Para sua consideração

Quando cheguei ao estúdio na segunda de manhã, minha produtora, Gislaine, estava à espera sentada no meu escritório. Cumprimentamo-nos, e fingi que não estava curioso em saber o que ela fazia ali, tão cedo; Gislaine também deveria saber como eu me sentia, pois me deu um sorriso cheio de malícia.

- O que é esse sorriso de gato que engoliu passarinho? - Indaguei finalmente, após me sentar atrás da escrivaninha.

- "O Paciente Polonês": está rolando um boato de que a Maria Luíza Marques pode ser indicada ao Oscar de atriz coadjuvante - retrucou ela de um fôlego.

Juntei as mãos e respondi apenas:

- Uau.

Senão, vejamos: aquele era o primeiro filme de grande orçamento feito por Maria Luíza, então uma garota de 22 anos. E também fora a primeira vez em que trabalháramos juntos. Como assim, indicação para o Oscar?

- "O Paciente Polonês" é uma coprodução EUA-França-Itália-Brasil. Tecnicamente, conta como filme dos EUA - detalhou Gislaine. - Assim, a Maria Luíza pode concorrer ao Oscar contra as gringas.

Sim, eu sabia disso. Mas por mais que reconhecesse o talento da estreante, não conseguia vê-la brigando em pé de igualdade com Meryl Streep ou mesmo Penélope Cruz.

- Tem alguma coisa aí... de onde veio esse boato? - Questionei, cruzando os braços.

- Francisco Sandoval.

Ergui os sobrolhos. O produtor Francisco Sandoval era, provavelmente, a última pessoa interessada em ver decolar a carreira de Maria Luíza Marques, desde que a assediara e fora recusado por ela - com uma joelhada entre as pernas, para deixar bem claro a falta de interesse.

- Esquece, Gislaine, esquece... não vai rolar nada disso - declarei, descruzando os braços. - Sandoval está querendo é queimar o filme da Maria Luíza, fazer com que a mídia exija dela uma interpretação muito melhor do que ela pode entregar.
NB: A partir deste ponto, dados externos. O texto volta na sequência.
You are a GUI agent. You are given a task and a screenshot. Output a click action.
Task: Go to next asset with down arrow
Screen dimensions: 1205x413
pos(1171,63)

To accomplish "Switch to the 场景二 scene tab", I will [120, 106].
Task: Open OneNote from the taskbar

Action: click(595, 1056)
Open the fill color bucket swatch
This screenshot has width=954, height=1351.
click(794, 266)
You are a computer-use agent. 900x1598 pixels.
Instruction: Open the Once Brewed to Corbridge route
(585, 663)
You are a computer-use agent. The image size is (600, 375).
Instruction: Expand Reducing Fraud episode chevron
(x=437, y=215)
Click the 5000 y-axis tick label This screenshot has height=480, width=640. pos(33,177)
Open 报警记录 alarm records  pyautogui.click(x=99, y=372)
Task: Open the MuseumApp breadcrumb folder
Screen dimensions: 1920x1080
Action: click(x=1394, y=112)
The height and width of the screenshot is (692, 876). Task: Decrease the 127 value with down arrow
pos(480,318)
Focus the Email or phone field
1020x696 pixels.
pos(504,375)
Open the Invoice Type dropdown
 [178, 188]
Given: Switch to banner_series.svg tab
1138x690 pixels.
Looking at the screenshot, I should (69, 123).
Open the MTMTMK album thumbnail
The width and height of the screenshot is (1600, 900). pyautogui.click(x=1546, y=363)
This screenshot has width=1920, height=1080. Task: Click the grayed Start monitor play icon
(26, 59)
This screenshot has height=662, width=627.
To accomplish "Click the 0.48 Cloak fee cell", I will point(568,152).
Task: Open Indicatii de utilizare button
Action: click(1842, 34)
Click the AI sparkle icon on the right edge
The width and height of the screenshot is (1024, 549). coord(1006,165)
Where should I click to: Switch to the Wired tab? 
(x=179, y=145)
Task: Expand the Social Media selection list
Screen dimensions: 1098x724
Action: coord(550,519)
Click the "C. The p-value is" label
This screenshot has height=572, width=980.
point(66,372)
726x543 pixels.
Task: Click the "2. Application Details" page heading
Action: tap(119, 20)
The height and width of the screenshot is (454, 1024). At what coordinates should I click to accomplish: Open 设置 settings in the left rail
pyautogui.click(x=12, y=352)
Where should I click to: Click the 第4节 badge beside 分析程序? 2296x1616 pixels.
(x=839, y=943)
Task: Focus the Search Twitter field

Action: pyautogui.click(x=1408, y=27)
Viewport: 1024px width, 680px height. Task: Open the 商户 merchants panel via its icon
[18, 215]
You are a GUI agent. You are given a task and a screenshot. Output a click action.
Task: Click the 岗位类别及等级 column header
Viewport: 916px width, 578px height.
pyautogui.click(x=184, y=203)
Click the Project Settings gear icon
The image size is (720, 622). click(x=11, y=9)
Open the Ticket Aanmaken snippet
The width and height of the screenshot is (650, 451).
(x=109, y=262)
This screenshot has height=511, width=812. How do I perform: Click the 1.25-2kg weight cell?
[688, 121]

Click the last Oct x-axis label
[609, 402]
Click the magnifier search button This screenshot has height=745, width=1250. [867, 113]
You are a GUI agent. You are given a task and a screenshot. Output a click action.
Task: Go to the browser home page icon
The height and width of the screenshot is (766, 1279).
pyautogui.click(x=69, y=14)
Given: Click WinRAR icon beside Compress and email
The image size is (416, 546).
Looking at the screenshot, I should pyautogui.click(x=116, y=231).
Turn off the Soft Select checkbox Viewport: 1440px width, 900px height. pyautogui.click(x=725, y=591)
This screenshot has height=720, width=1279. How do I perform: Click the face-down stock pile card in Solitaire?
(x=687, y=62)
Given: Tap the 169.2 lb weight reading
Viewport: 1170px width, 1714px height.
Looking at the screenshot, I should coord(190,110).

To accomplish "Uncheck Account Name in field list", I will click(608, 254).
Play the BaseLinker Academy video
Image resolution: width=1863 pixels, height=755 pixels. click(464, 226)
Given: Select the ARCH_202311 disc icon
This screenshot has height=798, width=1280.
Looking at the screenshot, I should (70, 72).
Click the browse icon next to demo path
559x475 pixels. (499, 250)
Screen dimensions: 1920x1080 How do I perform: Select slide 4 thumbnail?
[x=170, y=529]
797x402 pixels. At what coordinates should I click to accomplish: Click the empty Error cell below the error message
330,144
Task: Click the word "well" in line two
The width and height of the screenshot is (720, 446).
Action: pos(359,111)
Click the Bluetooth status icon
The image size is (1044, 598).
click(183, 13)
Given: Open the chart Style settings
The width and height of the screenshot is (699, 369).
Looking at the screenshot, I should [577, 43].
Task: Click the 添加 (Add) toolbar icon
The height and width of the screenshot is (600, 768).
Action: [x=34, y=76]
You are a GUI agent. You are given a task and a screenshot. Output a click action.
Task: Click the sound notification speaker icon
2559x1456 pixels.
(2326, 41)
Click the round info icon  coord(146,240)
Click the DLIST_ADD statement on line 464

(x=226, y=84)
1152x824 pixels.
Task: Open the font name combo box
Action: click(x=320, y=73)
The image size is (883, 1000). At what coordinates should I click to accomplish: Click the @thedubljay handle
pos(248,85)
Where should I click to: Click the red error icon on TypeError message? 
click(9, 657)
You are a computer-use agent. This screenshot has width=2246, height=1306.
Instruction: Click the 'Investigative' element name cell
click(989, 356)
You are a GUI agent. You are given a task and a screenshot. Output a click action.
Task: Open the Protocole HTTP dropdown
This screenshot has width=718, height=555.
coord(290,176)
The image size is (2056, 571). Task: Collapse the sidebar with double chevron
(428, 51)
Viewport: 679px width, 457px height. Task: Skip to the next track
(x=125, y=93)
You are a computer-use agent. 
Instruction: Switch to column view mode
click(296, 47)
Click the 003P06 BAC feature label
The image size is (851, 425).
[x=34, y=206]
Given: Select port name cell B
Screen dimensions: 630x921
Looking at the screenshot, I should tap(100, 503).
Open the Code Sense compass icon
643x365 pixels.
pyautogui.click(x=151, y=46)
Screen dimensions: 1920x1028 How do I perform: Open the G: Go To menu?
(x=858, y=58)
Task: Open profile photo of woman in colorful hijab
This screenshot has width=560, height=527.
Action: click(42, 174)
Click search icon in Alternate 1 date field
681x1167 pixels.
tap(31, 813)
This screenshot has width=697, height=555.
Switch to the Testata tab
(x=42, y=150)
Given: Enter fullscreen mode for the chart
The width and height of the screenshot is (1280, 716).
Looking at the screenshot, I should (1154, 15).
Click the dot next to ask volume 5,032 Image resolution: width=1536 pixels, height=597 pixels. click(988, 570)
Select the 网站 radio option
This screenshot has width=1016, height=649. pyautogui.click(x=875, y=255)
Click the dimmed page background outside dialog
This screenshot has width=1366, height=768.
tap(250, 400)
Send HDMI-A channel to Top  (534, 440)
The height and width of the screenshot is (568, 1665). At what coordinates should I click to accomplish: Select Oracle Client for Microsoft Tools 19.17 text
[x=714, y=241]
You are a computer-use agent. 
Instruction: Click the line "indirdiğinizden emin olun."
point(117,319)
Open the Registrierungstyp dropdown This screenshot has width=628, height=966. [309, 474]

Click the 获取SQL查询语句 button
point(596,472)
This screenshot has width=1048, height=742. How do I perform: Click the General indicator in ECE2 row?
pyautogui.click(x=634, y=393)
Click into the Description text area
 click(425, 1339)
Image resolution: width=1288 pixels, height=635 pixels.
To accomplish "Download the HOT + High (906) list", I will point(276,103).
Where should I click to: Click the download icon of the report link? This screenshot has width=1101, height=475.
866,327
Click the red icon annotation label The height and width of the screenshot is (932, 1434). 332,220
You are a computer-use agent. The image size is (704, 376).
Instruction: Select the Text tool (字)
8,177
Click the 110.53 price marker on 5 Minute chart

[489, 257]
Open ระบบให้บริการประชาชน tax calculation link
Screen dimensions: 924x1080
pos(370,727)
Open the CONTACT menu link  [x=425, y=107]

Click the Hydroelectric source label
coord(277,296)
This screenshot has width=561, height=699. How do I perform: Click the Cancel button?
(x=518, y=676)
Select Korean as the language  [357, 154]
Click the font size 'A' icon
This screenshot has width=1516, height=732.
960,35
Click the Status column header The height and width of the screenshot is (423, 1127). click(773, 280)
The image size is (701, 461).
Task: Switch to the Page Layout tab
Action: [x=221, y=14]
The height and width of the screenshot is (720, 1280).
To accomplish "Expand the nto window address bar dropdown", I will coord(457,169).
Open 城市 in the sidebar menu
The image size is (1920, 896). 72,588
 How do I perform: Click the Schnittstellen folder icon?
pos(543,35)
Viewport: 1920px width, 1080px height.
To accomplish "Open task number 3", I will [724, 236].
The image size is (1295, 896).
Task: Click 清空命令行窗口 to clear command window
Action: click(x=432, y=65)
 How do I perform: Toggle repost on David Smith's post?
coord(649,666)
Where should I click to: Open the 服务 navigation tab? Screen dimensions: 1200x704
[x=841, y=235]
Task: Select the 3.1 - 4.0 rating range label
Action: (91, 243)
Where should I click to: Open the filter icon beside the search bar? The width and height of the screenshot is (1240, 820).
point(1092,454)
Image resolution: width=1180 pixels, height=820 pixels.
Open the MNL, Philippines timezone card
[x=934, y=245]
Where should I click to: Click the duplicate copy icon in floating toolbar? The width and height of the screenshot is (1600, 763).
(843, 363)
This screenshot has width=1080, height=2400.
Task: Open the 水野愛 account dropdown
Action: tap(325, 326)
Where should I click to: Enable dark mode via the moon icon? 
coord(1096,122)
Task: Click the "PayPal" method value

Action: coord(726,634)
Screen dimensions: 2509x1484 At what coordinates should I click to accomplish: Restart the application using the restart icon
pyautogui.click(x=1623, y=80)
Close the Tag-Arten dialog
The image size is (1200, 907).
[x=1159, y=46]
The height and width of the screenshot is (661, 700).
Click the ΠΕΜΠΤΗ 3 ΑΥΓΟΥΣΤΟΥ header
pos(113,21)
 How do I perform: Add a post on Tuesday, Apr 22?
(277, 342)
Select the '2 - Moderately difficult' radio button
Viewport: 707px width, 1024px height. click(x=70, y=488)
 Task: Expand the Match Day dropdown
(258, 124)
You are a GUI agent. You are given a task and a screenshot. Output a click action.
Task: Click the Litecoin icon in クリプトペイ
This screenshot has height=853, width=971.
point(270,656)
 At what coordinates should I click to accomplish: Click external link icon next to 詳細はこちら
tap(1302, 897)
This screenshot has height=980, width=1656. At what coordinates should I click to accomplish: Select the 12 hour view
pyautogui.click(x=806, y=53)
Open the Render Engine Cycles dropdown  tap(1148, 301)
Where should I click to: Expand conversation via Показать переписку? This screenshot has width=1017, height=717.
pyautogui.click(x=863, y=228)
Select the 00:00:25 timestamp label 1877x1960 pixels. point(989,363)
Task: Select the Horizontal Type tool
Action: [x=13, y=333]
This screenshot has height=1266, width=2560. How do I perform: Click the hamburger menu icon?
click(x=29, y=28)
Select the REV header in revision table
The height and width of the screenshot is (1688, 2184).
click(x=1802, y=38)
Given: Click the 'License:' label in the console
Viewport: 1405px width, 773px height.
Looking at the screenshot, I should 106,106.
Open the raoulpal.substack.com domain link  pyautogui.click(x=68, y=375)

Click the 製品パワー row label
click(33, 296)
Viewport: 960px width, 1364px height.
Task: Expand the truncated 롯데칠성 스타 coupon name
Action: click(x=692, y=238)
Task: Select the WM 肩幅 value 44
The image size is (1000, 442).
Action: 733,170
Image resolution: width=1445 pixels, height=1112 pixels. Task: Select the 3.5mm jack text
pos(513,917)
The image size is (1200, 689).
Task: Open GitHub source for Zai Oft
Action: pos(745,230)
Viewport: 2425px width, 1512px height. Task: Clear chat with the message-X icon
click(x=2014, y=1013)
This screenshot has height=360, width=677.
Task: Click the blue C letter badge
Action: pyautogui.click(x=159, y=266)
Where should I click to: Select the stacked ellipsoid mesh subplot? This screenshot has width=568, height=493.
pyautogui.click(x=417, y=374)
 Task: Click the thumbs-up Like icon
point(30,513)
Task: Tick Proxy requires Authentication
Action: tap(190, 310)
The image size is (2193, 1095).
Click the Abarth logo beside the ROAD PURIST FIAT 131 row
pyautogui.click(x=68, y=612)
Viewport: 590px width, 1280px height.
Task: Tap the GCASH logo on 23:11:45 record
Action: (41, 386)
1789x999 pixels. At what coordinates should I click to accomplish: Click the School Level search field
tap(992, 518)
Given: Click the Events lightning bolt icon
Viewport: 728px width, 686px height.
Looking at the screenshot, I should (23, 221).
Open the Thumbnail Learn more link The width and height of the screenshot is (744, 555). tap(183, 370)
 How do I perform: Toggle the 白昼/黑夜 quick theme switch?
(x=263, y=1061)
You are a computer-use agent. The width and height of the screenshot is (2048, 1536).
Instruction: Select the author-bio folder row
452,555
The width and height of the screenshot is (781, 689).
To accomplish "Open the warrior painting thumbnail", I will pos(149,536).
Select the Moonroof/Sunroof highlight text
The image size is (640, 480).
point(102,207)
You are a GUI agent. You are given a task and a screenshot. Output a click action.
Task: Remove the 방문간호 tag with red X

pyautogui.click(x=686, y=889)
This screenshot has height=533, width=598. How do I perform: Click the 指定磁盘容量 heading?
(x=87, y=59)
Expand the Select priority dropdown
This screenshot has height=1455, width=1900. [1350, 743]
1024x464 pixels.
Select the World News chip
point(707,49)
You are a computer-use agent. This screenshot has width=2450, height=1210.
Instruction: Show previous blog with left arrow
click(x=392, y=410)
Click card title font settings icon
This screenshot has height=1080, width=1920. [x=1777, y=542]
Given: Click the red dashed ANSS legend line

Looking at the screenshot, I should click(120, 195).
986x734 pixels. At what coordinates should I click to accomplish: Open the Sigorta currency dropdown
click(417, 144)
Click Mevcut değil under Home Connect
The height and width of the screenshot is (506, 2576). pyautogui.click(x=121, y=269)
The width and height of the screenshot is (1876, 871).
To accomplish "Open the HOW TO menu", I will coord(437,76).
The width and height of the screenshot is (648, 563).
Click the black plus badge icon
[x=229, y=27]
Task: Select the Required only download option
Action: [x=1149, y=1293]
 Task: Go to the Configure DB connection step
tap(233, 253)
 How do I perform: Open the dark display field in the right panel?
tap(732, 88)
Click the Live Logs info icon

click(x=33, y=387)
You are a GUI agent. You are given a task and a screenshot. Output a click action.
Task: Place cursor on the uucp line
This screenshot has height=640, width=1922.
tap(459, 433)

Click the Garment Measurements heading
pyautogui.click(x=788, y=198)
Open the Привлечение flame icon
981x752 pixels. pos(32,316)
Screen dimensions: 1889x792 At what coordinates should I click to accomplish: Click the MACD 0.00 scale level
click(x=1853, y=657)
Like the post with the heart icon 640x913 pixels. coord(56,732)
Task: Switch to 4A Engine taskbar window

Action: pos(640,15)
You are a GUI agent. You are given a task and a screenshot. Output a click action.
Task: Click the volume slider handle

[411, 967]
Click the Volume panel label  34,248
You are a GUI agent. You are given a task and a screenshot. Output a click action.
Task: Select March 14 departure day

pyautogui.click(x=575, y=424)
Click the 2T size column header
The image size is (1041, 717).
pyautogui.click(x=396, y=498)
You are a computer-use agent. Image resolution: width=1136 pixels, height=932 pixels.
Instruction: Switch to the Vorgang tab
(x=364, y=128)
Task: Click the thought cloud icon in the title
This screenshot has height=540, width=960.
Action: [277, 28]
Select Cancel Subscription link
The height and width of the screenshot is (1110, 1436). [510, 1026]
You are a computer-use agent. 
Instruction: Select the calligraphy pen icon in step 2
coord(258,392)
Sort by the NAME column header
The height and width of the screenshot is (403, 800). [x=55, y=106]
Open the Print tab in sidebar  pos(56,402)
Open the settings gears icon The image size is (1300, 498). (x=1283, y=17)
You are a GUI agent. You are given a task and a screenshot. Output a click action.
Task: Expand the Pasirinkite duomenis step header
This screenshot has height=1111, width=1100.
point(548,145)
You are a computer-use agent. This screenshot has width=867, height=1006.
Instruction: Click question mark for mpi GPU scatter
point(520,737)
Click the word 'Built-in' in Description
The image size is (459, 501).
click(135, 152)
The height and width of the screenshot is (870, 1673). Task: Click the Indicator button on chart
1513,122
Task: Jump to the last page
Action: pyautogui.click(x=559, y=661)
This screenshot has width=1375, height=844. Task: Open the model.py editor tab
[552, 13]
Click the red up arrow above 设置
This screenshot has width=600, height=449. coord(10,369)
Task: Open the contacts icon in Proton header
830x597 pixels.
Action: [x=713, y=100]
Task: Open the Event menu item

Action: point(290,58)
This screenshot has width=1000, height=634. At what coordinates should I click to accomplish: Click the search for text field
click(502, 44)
Não vou entrar nesse jogo e peço a você que desminta cabalmente qualquer especulação que possa surgir quanto a isso.

- Achei que seria uma boa ideia para promover o filme... mesmo que não fosse verdade - reconheceu ela, decepcionada.

- Podemos promover o filme e lançar a Maria Luíza numa competição sem as peso-pesados que disputam o Oscar... - atalhei. - Algo em que ela tenha chances reais de vencer.

E dei ordens para que "O Paciente Polonês" fosse inscrito no Festival de Cinema de Jacarta, Indonésia, nas categorias de filme estrangeiro, direção (eu) e atriz (Maria Luíza).

Na cerimônia de premiação em Jacarta no ano seguinte, tenho que admitir que Maria Luíza estava estonteante numa kebaya de seda verde. Não nos ajudou no Oscar, mas rendeu boas capas de revista no Brasil.